0
votes

I've started using collectd (5.5.1), statsd (git head), influxd (1.2), and grafana to monitor my infrastructure. The collectd portion is working fine for blackbox monitoring. We want to use statsd for whitebox monitoring.

The setup we have is collectd and statsd on each host, sending data to influxdb on a monitoring host. Influxdb and grafana run on the monitoring host. Of course, collectd and statsd run on the monitoring host, too, just as they do elsewhere.

My statsd config on each host is simply

{
    graphitePort: 2003,
    graphiteHost: "monitor.example.com",
    port: 8125,
    backends: [ "./backends/graphite" ]
}

This is probably not ideal in any case, as I just discovered that there's an influxdb backend available, but I expect the above to work even if I can do better.

I have the following problems, however:

  1. statsd is not forwarding host information to the monitor host.

  2. I've understood that one of the benefits of statsd is that it can aggregate data on the local host before sending it at specified flush intervals. But I don't see in the documentation where to specify, say, which metrics get summed, which to send max, which to send what percentiles, etc.

These components have evolved so rapidly in the past year that quite a lot of documentation and tutorials are out of date, so I'm quite aware I may have done some things that are incorrect simply by having read the wrong documentation.

I've also recently discovered telegraph (to run on each host?). Perhaps I have the wrong expectations of statsd (or should use telegraph instead)?

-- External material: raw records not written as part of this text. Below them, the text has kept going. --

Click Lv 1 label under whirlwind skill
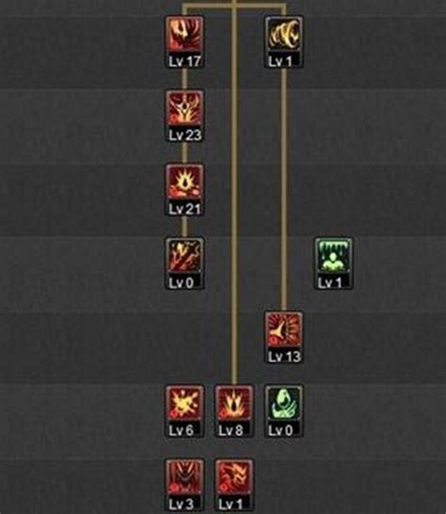Image resolution: width=446 pixels, height=514 pixels. tap(280, 61)
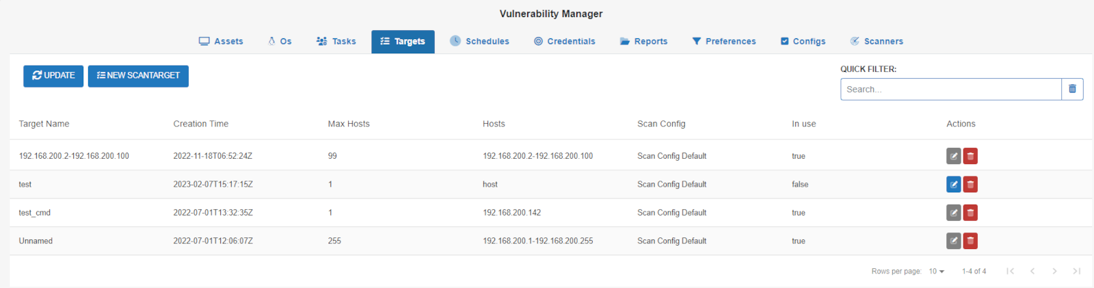The image size is (1094, 288).
Task: Open the Credentials tab
Action: pyautogui.click(x=565, y=41)

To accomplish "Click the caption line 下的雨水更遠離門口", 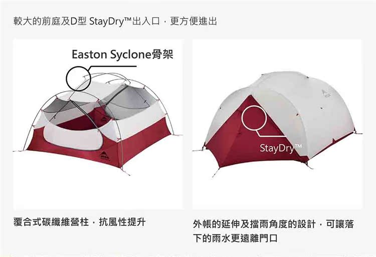I will 236,238.
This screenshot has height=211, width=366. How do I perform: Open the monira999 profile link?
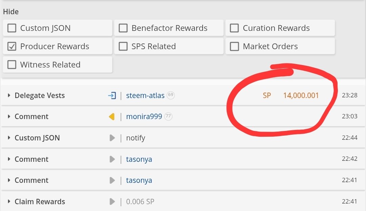[144, 117]
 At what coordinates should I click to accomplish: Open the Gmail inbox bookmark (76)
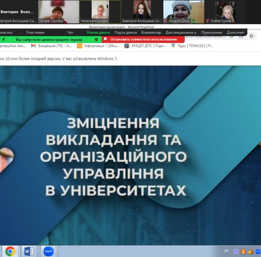(x=51, y=46)
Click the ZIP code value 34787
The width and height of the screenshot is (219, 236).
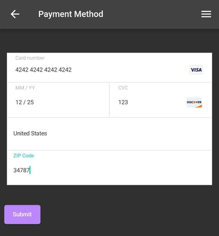[21, 170]
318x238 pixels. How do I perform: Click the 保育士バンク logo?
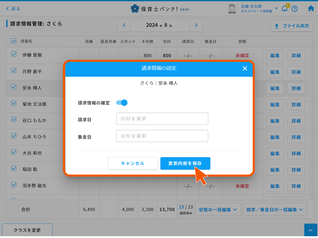point(159,9)
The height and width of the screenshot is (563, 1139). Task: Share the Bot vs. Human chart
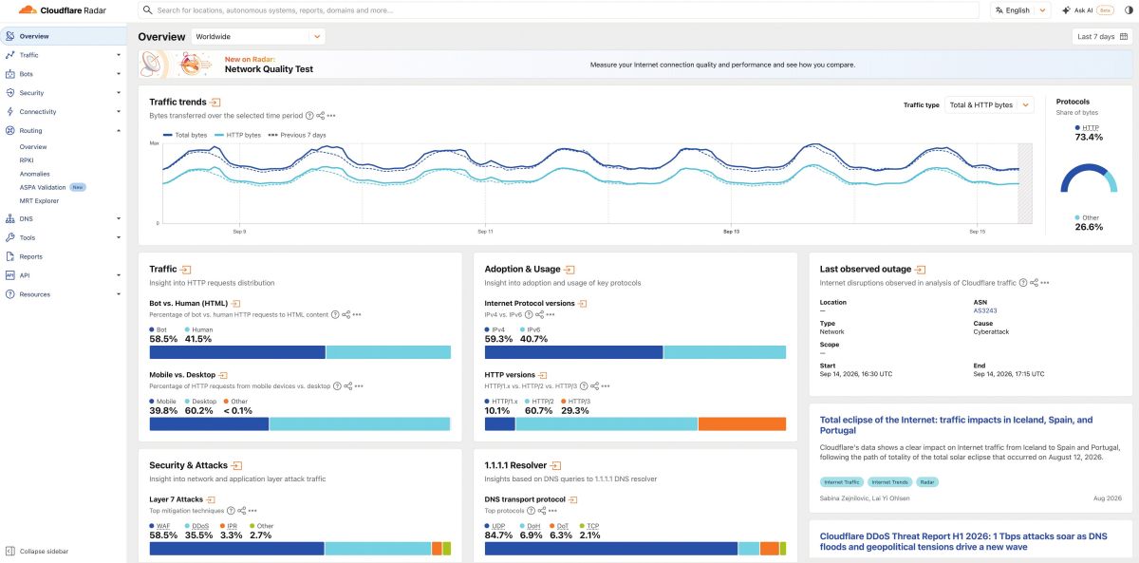point(346,314)
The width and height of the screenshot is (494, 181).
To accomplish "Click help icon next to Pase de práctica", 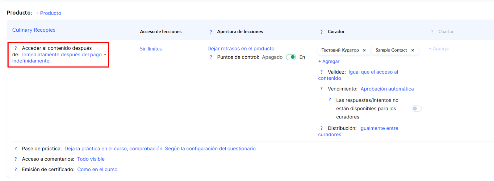I will coord(16,149).
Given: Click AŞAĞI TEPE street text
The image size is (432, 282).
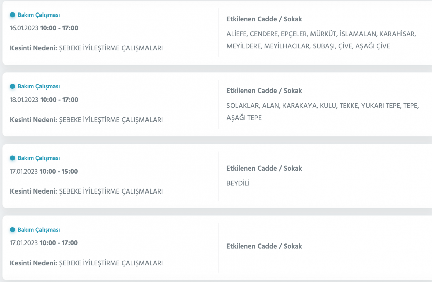Looking at the screenshot, I should click(x=244, y=118).
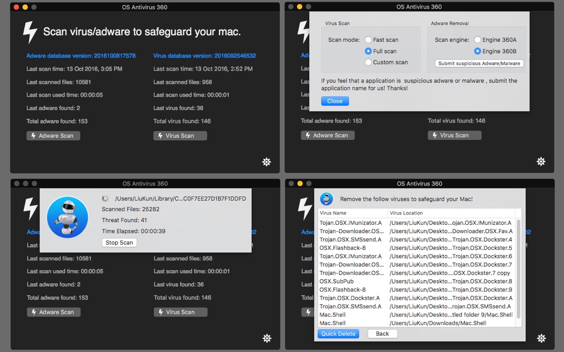Select the Fast scan mode
The image size is (564, 352).
pyautogui.click(x=369, y=40)
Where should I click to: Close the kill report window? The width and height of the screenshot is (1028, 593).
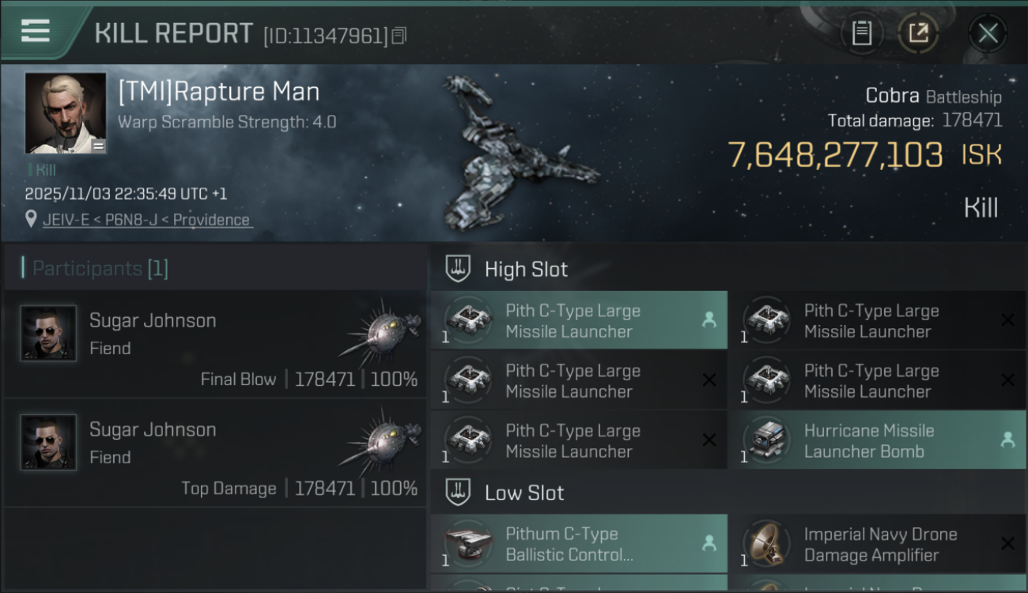point(988,33)
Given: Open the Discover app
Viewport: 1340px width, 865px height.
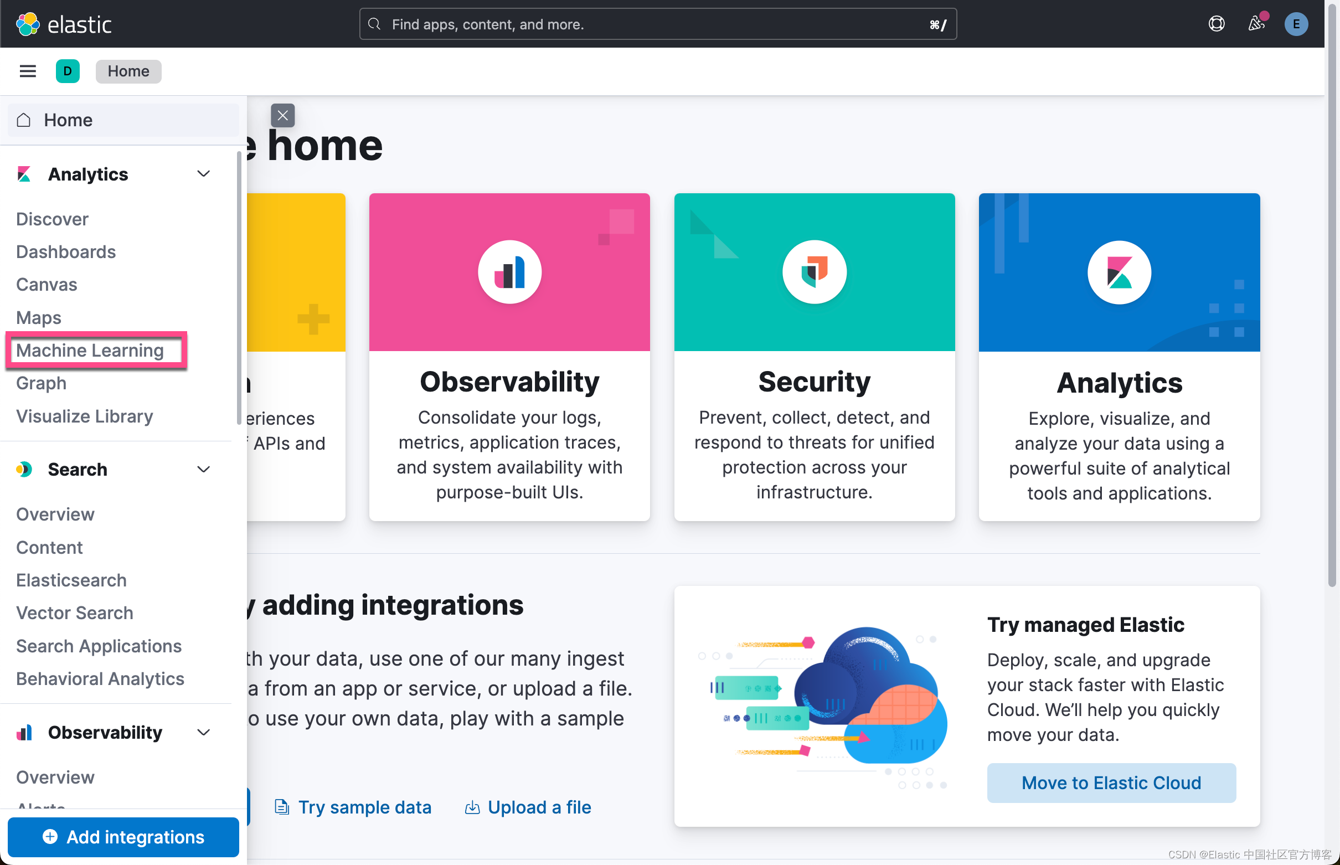Looking at the screenshot, I should 52,218.
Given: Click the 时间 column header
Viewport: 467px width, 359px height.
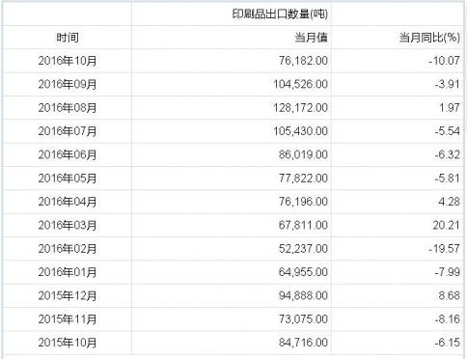Looking at the screenshot, I should [68, 38].
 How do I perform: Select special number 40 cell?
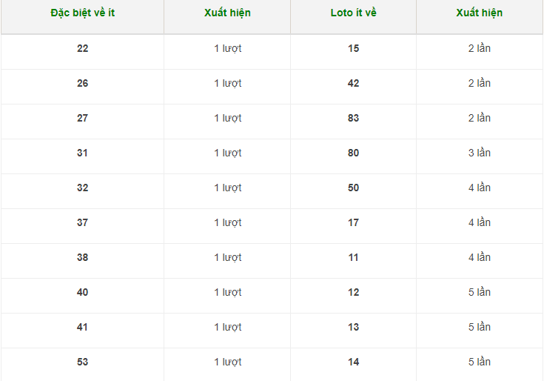point(82,292)
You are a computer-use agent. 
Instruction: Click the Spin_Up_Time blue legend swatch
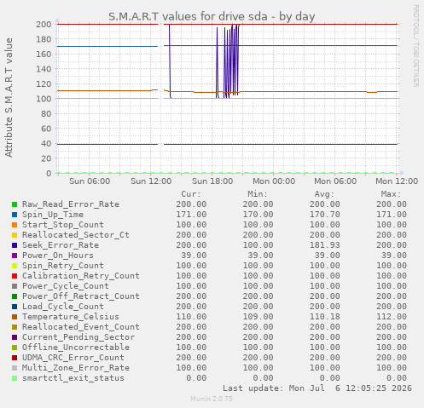(15, 215)
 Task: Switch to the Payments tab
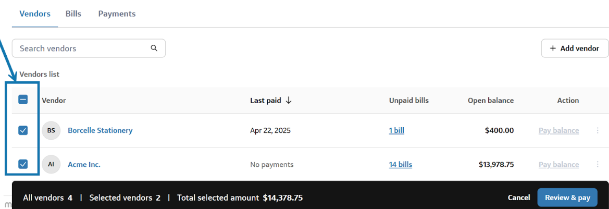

I'll happily make this question more specific in response to feedback. I'm aware that I'm still struggling with some concepts.

Many thanks for pointers.

1

1 Answers

0
votes

This is a solution without precisely being an answer.

Use telegraf instead

I discovered that telegraf is now a very viable contender in this space, is well supported, sees active development, and talks easily to influxdb. Telegraf also supports additional tags and flags per message, unlike statsd which appears to be simple key-value. In addition, telegraf removes the need for both statsd and for collectd, so it drops by one the number of moving parts. That's a good thing.

About statsd

(TL;DR - maybe I'm lame)

I couldn't figure out how to forward host information at all with statsd.

I didn't find good documentation on how to configure aggregation (though I remember having found it once). The module for sending the data using the influxdb protocol seemed not to be well maintained (relative to influxdb development).

On both of these points I may be entirely wrong, and alternative answers in the interests of documenting these things is most welcome.